Once the trade is on, there are three ways it can play out. Understanding each one before you enter is part of running the covered call strategy correctly.
If the stock falls before expiration, the call you sold will also drop in value. That's actually useful. You can buy the call back for less than you collected, close the position, and reassess. The premium you collected provides a small cushion against the stock's decline. It won't eliminate the loss, but it reduces it. This is one of the most underappreciated features of the covered call strategy: it provides a small offset against downside that straight stock ownership does not.
This is the ideal outcome for a covered call seller. The call expires worthless; you keep the entire premium and still own the stock. You can then sell another call against the same position and collect another premium. You can repeat this indefinitely on the same chunk of stock. Each cycle generates income. Each cycle also teaches you more about how options behave in practice.
If the stock rises past the strike price and the call is assigned, you sell your shares at the strike price. You keep the premium and any gains on the stock up to the strike. What you give up is any appreciation above the strike.
This is the trade-off at the heart of the covered call strategy: you cap your upside in exchange for the premium you collected. If you deliberately chose the strike price and were comfortable selling at that level, this is not a bad outcome. You made the maximum profit the position could generate. The right response is to find the next trade, not to regret the one that worked.
The covered call strategy is built around time decay. When you sell a call, you're selling time value. Every day that passes without the stock reaching the strike price, that time value erodes, and that erosion benefits you as the seller.
This is why the option greeks matter for anyone running this strategy. Theta is the rate at which an option's value declines over time. For a covered call seller, theta is working in your favor from the moment you execute the trade. The position doesn't require the stock to do anything to generate that return. It just requires time to pass.
Understanding how theta accelerates in the final 30 days before expiration is part of why the 30-45 day window is commonly used. You're entering the range where decay is most efficient without holding through too much uncertainty.
Running the covered call strategy well means monitoring a few things between entry and expiration.
A good rule of thumb on premium: look for around 2% of stock value as an acceptable starting point. If the premium seems unusually high for a given strike and expiration, there's usually a reason, often an upcoming earnings release or other event that the market is pricing in.
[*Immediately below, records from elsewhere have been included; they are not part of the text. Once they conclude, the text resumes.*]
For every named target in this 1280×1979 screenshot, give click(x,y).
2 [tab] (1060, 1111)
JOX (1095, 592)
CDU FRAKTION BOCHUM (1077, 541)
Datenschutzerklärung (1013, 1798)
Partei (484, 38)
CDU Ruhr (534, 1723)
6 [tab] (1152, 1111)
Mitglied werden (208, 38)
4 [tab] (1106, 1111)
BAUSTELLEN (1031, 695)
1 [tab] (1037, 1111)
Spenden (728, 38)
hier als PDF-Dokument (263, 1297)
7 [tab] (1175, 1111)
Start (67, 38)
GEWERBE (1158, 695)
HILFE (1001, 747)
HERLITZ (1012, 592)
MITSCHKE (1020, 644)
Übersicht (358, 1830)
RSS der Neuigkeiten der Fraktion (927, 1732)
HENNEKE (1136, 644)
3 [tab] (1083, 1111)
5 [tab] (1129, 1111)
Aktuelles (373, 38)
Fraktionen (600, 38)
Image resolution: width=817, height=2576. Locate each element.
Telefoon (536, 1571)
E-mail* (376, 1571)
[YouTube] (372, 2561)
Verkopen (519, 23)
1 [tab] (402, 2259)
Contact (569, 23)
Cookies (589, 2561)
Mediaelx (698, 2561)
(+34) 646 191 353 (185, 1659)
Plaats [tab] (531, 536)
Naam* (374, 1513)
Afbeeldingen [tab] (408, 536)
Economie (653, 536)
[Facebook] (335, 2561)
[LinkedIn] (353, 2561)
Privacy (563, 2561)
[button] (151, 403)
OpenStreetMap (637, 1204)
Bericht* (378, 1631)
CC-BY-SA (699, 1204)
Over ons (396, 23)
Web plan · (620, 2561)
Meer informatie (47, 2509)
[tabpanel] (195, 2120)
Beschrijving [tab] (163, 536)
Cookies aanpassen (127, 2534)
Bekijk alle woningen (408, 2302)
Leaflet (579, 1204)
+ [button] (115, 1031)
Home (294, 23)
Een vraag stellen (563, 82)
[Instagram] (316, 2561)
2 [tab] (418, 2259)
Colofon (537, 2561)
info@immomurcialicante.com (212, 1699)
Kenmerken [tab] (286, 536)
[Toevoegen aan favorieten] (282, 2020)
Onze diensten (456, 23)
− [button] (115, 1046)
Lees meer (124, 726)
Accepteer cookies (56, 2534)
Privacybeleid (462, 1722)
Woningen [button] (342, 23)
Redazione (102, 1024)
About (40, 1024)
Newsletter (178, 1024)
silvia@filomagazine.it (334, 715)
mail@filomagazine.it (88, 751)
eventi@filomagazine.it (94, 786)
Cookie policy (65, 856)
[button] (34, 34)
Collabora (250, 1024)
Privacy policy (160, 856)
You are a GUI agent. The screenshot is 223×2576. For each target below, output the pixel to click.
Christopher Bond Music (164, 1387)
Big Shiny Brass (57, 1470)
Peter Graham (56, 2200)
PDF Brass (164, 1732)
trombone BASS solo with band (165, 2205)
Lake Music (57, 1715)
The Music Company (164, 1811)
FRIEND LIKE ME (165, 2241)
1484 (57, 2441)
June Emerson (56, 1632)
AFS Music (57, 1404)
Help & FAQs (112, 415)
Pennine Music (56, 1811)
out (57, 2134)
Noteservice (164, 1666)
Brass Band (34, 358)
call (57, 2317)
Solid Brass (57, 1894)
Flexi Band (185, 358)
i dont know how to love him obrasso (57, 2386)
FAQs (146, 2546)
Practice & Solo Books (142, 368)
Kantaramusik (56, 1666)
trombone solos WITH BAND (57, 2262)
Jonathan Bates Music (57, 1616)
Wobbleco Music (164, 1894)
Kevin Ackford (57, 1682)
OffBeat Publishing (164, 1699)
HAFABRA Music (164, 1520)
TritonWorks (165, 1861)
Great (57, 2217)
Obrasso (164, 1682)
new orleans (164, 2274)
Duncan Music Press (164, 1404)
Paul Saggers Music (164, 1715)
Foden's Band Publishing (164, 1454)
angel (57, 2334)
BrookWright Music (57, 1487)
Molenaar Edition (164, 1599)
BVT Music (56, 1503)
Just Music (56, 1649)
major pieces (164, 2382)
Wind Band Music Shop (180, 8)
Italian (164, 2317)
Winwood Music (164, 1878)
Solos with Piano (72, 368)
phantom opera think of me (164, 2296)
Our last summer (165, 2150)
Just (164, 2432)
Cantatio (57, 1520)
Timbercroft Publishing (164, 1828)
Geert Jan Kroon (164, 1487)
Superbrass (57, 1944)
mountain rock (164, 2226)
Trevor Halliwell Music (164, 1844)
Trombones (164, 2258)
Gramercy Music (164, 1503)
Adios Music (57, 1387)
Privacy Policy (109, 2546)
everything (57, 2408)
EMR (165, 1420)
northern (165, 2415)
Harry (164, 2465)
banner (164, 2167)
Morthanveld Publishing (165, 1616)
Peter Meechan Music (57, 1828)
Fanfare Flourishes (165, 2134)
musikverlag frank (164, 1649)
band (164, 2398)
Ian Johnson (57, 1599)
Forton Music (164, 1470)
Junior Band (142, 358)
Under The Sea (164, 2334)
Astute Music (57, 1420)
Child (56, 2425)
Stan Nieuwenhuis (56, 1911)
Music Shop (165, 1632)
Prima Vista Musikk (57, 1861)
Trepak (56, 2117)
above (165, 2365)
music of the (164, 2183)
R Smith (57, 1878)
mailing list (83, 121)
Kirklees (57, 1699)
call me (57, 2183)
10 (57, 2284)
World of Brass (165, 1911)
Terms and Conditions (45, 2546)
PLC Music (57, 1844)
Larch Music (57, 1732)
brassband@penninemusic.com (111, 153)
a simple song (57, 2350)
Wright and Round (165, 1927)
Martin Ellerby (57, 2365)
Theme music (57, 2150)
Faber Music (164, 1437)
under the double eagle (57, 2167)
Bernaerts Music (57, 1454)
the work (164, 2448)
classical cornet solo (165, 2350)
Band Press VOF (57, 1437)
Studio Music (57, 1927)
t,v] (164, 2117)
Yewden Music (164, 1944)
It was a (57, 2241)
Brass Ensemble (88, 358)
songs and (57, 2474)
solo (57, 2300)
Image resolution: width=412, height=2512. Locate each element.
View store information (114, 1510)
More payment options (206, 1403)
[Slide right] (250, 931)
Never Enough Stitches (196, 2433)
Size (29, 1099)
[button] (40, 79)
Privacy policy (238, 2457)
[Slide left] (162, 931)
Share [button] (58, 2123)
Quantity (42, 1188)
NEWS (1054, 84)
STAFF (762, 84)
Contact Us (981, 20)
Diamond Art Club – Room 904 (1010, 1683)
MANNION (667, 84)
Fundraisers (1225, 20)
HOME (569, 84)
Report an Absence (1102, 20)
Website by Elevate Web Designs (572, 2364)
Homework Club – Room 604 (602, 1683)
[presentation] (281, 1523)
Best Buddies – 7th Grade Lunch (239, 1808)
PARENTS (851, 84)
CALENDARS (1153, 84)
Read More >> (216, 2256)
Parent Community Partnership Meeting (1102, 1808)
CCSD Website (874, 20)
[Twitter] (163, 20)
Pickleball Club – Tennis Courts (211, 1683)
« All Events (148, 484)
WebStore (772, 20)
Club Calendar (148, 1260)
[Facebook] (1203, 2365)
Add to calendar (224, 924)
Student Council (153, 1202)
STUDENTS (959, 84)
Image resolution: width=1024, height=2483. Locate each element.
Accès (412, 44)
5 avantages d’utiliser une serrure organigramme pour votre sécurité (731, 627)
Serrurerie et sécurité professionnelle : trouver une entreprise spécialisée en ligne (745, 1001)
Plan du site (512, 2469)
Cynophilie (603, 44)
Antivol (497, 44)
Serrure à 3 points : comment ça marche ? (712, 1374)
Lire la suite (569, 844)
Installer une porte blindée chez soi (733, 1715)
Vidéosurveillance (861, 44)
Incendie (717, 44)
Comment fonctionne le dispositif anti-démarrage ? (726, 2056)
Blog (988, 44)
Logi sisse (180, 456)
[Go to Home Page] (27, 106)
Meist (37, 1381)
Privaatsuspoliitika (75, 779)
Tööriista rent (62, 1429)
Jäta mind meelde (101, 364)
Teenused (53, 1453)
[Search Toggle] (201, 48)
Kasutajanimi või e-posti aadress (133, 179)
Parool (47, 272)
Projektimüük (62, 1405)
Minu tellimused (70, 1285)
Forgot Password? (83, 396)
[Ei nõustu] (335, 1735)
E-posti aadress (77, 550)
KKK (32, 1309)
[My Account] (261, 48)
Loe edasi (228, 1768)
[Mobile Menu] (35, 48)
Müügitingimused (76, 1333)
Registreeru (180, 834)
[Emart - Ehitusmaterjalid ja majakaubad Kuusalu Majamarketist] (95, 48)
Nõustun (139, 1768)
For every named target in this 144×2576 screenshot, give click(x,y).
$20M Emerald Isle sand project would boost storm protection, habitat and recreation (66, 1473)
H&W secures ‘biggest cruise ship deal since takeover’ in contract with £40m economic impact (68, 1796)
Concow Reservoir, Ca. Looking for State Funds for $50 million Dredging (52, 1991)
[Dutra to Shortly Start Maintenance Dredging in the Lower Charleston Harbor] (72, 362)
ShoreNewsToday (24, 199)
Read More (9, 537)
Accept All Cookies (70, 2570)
High premiums are not always a gift.
Dividend dates: If the stock pays a dividend, be aware of the ex-dividend date while a covered call is open. Call buyers may exercise early to capture the dividend, which could result in early assignment before expiration. This is covered in more detail on the early exercise and assignment page.
When to close early: If the call you sold has decayed to 20% or less of what you collected, closing the position and locking in the gain is often the better move. The remaining potential profit is small relative to the event risk of staying in the trade.
Most beginning options traders start by buying calls or puts, which means they have to fight time decay from day one. The covered call strategy puts you on the other side of that equation. You're collecting premium while time is on your side. The risk profile is familiar because you already own the stock.
The Rookie’s Corner on the site focuses on covered calls and cash-secured puts as the two foundational option-selling strategies for traders who are just getting started. Both strategies generate income, both put theta on your side, and both give you a concrete way to experience how options behave before moving into more complex plays.
If you own a diversified stock portfolio and you've never sold a covered call against any of those positions, the covered call strategy is a reasonable next step to consider.